== BRANO PROPOSTO ==

Un ritiro di questo tipo non è facile da vivere, ma lo si fa con le migliori intenzioni, per una crescita. Sicuramente ha avuto un grande impatto sia su di me che sulla mia scrittura, anche perché quando mi prendo del tempo lo faccio appunto tentando di evolvermi, di migliorare la situazione presente nei limiti del possibile, ovviamente. È stata una necessità perché venivo da due anni e mezzo di tour nel quale ho cantato, conosciuto tanta gente, parlato tanto e viso tante cose. Avevo come la necessità di andare in “cantina”, diciamo, di ritirarmi per conto mio. Ogni tanto ho bisogno di silenzio, di partire, e delle volte le persone me lo chiedono se sono vivo o se sono morto.
Abbiamo letto tanto di te. E’ bellissimo l’atteggiamento con cui racconti la tua depressione. Molto spesso noto che si fa fatica a parlarne, invece tu non fai fatica. Tu pensi che parlarne possa servire, utilizzando quindi la propria malattia in maniera propedeutica?

===
== ESTRATTO DATI ==

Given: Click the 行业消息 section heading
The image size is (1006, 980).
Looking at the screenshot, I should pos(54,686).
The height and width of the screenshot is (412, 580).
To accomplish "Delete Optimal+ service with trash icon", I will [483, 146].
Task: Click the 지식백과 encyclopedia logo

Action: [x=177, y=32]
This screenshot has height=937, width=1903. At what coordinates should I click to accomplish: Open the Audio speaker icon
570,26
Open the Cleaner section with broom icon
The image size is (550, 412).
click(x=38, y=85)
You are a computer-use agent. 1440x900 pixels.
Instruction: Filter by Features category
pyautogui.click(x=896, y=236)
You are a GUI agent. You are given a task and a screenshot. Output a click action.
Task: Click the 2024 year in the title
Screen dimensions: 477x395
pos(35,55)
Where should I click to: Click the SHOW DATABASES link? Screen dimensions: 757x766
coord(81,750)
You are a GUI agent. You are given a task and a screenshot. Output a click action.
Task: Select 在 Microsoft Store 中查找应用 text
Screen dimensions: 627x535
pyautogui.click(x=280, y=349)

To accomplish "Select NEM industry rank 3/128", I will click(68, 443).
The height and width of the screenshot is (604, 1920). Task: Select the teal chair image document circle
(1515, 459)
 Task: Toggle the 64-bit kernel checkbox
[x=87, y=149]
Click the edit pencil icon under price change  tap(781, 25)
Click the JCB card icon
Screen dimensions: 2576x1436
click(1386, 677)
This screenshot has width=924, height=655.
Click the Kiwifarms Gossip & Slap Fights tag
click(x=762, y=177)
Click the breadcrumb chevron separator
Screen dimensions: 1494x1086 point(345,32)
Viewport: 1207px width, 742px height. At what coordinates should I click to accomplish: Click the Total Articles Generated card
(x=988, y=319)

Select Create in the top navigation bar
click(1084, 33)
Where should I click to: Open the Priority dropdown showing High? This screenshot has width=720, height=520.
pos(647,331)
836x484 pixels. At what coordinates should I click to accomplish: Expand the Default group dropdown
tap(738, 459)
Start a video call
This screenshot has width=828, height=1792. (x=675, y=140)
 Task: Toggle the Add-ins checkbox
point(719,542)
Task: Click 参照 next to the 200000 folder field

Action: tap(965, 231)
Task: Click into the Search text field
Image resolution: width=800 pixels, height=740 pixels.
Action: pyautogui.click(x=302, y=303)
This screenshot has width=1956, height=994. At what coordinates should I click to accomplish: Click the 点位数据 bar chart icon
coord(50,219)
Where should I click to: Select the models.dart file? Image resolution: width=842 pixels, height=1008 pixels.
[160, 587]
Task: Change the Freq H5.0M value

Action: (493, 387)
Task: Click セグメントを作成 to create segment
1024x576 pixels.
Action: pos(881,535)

===

Secondo il brano, quanto era durato il tour da cui chi parla veniva prima del ritiro? Il materiale non ha alcun legame con il brano.

RISULTATO:
Due anni e mezzo.